Und auch die Hindernisse in Bezug auf Lieferungen aus Polen seien „weitgehend ausgeräumt“. Zudem werde man „massiv investieren“, um die Pipeline aus Rostock auf höhere Kapazitäten auszulegen. Und dann natürlich das übliche Füllhorn mit immer neuen Fördertöpfen für die Region, etwa für ein „Start-Up-Labor“ und die Fortentwicklung von Zukunftstechnologien, unter anderem im Bereich synthetischer Kraftstoffe.

Alles wohlklingende Zukunftsmusik, aber wenig Konkretes. Etwa für den Fall, dass Russland jetzt kurzfristig den Ölhahn für Schwedt zudreht. Man habe da zwar „mehrere Sicherheitsschichten“ und damit „eine gute Voraussetzung, dass es reichen wird“, beteuerte Scholz, um später einzuräumen: „Wir wissen nicht genau, was jetzt passiert.“ Bei Habeck klang das ähnlich: „Am Ende entscheidet die Wirklichkeit.“ Und Woidke mahnte, dass es in den nächsten Monaten nicht immer „fröhlich und mit eitel Sonnenschein“ zugehen werde.

Ein Lackmustest für die Bundesregierung

Doch Ruhe wird damit in Schwedt wohl kaum einkehren. Zum einen können die Rosneft-Töchter noch Rechtsmittel gegen die verfügte Treuhandverwaltung einlegen. Zum anderen steht die kontinuierliche Lieferung großer Mengen Erdöl aus Danzig in die Raffinerie bislang nur auf dem Papier, es gibt Unklarheiten über die verfügbaren Mengen und die Leistungsfähigkeit der Pipeline. Und über allem schwebt die – nicht direkt ausgesprochene – russische Drohung, die Lieferung über die Drushba-Trasse sofort einzustellen. Und eine notfalls mit staatlichen Leistungen alimentierte individuelle Bestandsgarantie für die jetzt Beschäftigten, ist etwas ganz anderes als eine Bestandsgarantie für PCK Schwedt in der bisherigen Größenordnung als industrieller Ankerbetrieb einer ganzen Region. 

„Das war gar nichts“, antwortete spontan ein Wirtschaftsvertreter, der allerdings nicht genannt werden möchte, auf eine Cicero-Nachfrage.
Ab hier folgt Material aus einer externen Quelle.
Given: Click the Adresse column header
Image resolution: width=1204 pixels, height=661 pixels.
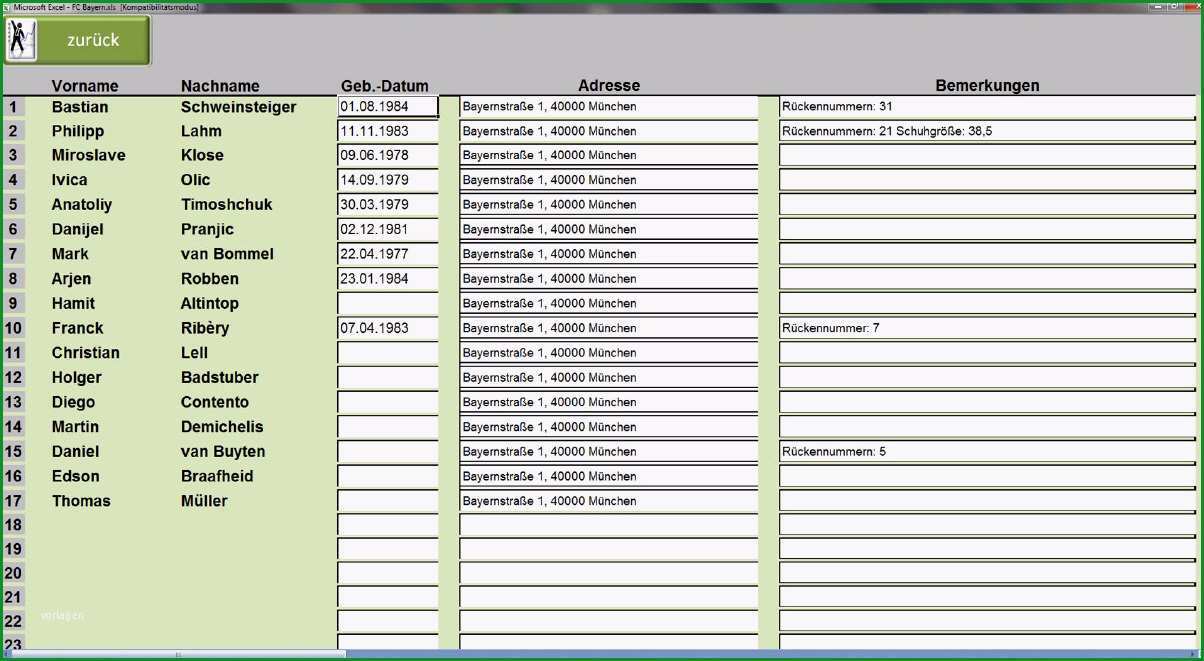Looking at the screenshot, I should click(x=609, y=86).
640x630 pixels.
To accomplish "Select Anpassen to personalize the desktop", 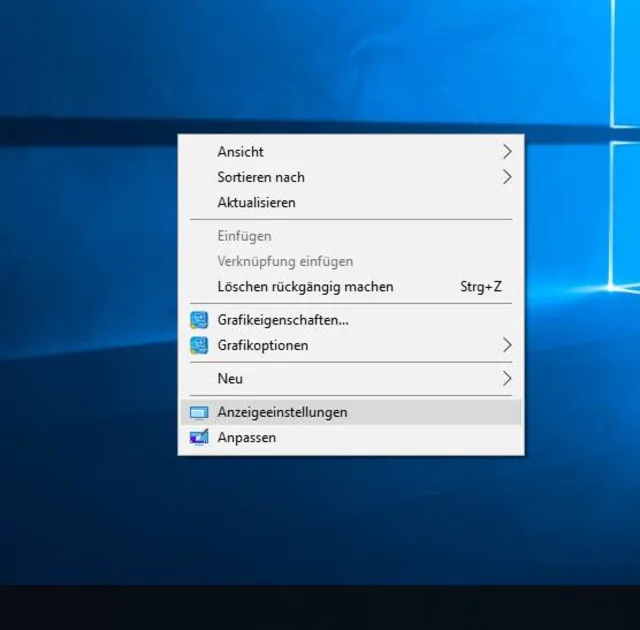I will pyautogui.click(x=247, y=437).
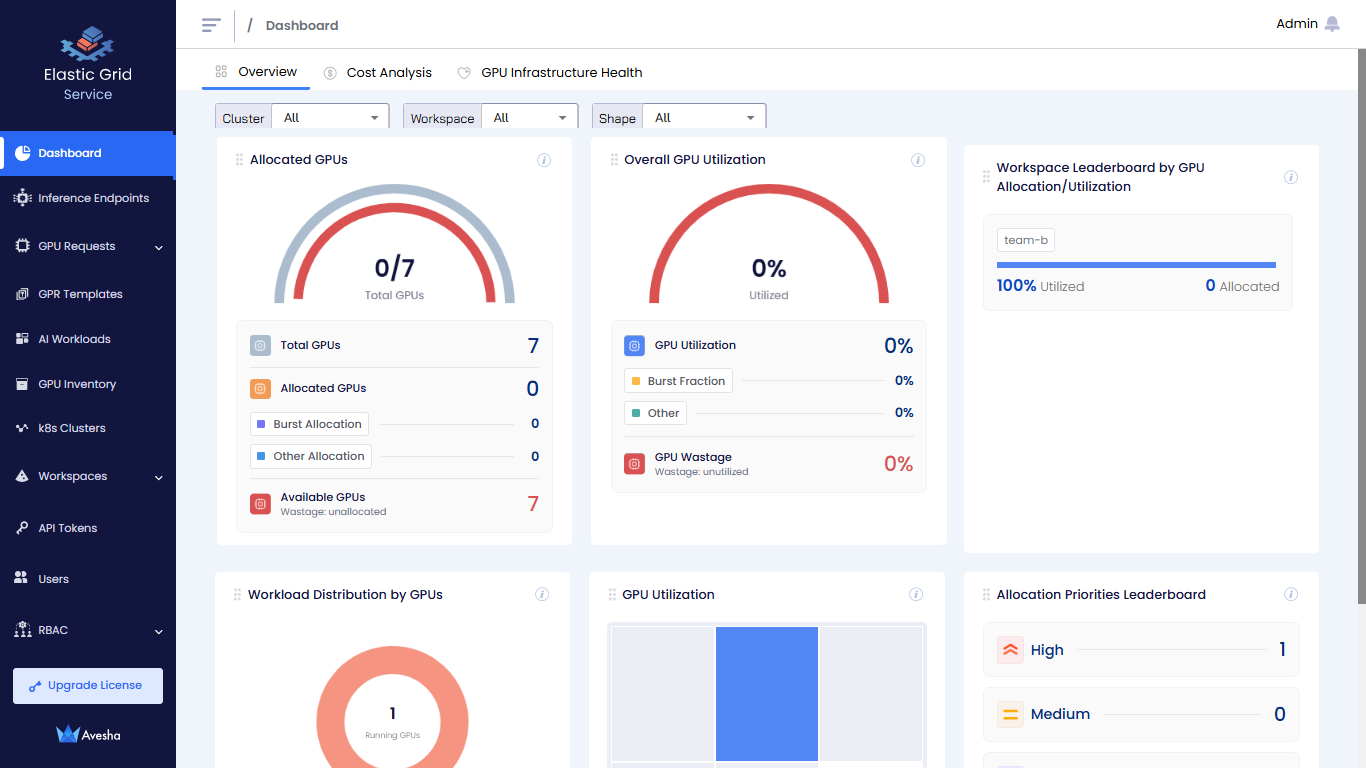Click info icon on Workspace Leaderboard card
Screen dimensions: 1366x768
tap(1291, 177)
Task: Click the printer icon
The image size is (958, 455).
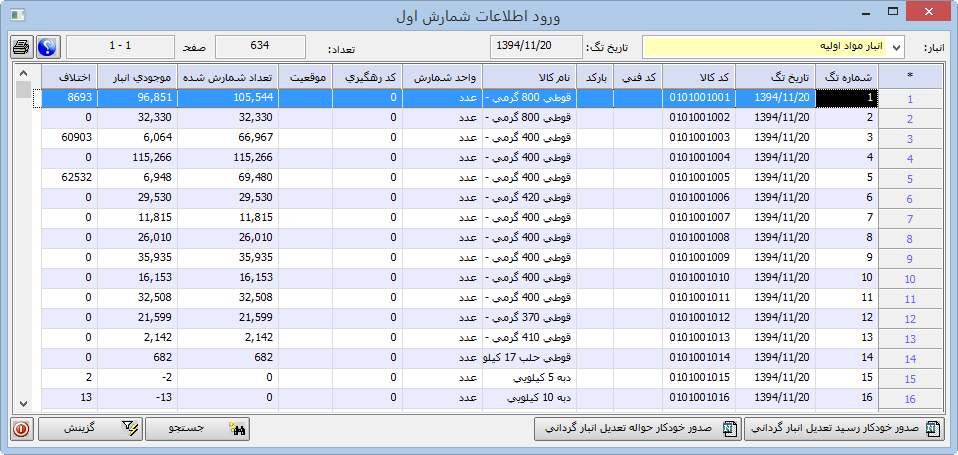Action: pos(21,47)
Und die nicht nur in Schwedt, sondern im gesamten Osten sehr virulenten Zweifel an der Sinnhaftigkeit einiger Sanktionen gegen Russland werden sich so wohl bestimmt nicht ausräumen lassen. Denn mit seinem Embargo auch gegen Öl, das via Pipeline geliefert wird, geht Deutschland weit über die Sanktionsbeschlüsse der EU hinaus, laut denen das Embargo nur für den Seetransport von russischem Öl gelten soll. In der „Causa Schwedt“ bewegt sich die Bundesregierung jedenfalls auf ziemlich dünnem Eis. Sollte sie ihren vollmundigen Ankündigungen keine entsprechenden Taten folgen lassen können, weil eben „die Wirklichkeit entscheidet“ (Habeck), dann hat sie ein weiteres großes Legitimationsproblem für ihre Politik.